UTI Flashcards
What is the definition of a UTI?
An infection of the urethra, prostate, bladder, ureter, pylorus, or kidney. Urethritis is typically considered under STIs.
What distinguishes uncomplicated from complicated UTI?
Uncomplicated UTI occurs in a normal urinary tract; complicated UTI involves predisposing anatomic or physiologic factors.
What is the difference between relapse and reinfection in UTI?
Relapse is a recurrence of UTI with the same organism after therapy; reinfection is with a different organism.
What is urosepsis?
A clinical syndrome of UTI with ≥2 of the following: temperature >38°C or <36°C, tachycardia, tachypnea, WBC >12,000/mm³ or <4,000/mm³, or >10% band forms.
What are the classifications of UTI?
Lower UTI (cystitis, ureteritis, prostatitis), Upper UTI (pyelonephritis), Hospital-acquired UTI, and Community-acquired UTI.
What is the most common bacterial cause of UTI?
Escherichia coli (E. coli).
Which factors predispose individuals to UTI?

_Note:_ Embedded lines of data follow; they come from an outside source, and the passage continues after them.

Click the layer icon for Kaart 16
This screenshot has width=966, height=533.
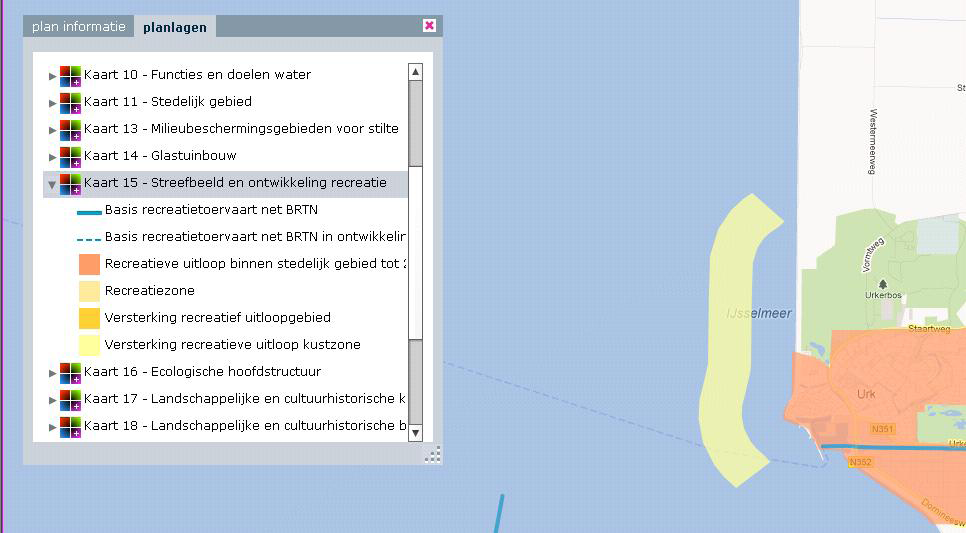pos(70,372)
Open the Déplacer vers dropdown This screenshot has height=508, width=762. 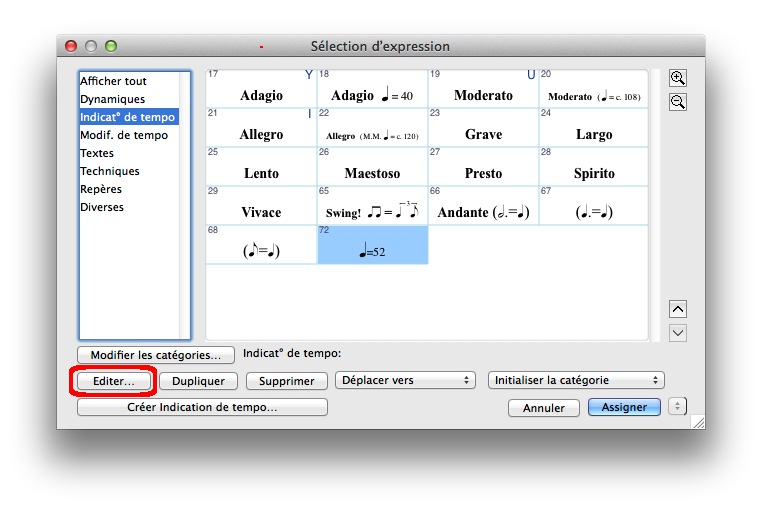pos(405,380)
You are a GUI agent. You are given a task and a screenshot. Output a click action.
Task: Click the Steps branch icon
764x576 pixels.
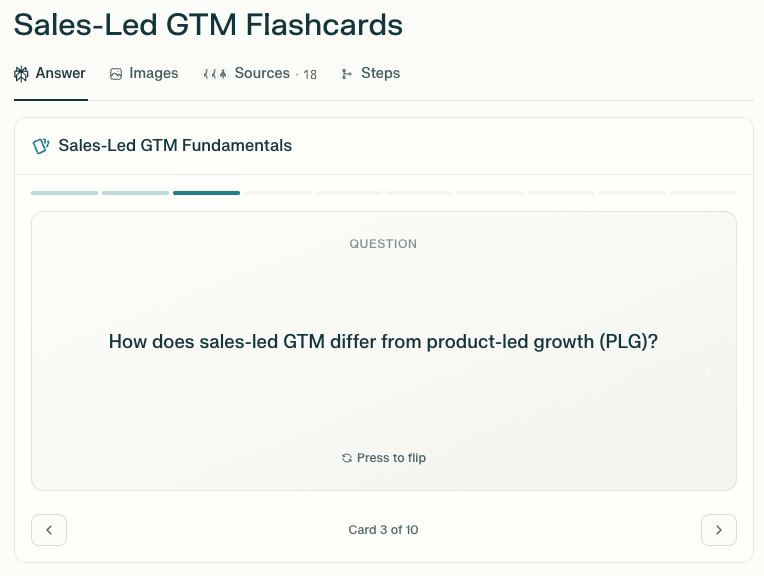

Infancy, female gender, pregnancy, urinary obstruction, prostatic hypertrophy, catheterization.
What are normal host defenses against UTI?
One-way urine flow, micturition shearing force, urine acidity, lactoferrin, IgA, Tamm-Horsfall protein, and zinc in prostatic fluid.
What are virulence factors of uropathogens?
Adhesins, capsules, aerobactin, hemolysins, and siderophore receptors.
What are the routes of UTI pathogenesis?
Ascending (bladder), hematologic (bloodstream), and lymphatic routes.
What are common symptoms of cystitis?
Dysuria, frequency, urgency, cloudy or foul-smelling urine, suprapubic pain, nocturia.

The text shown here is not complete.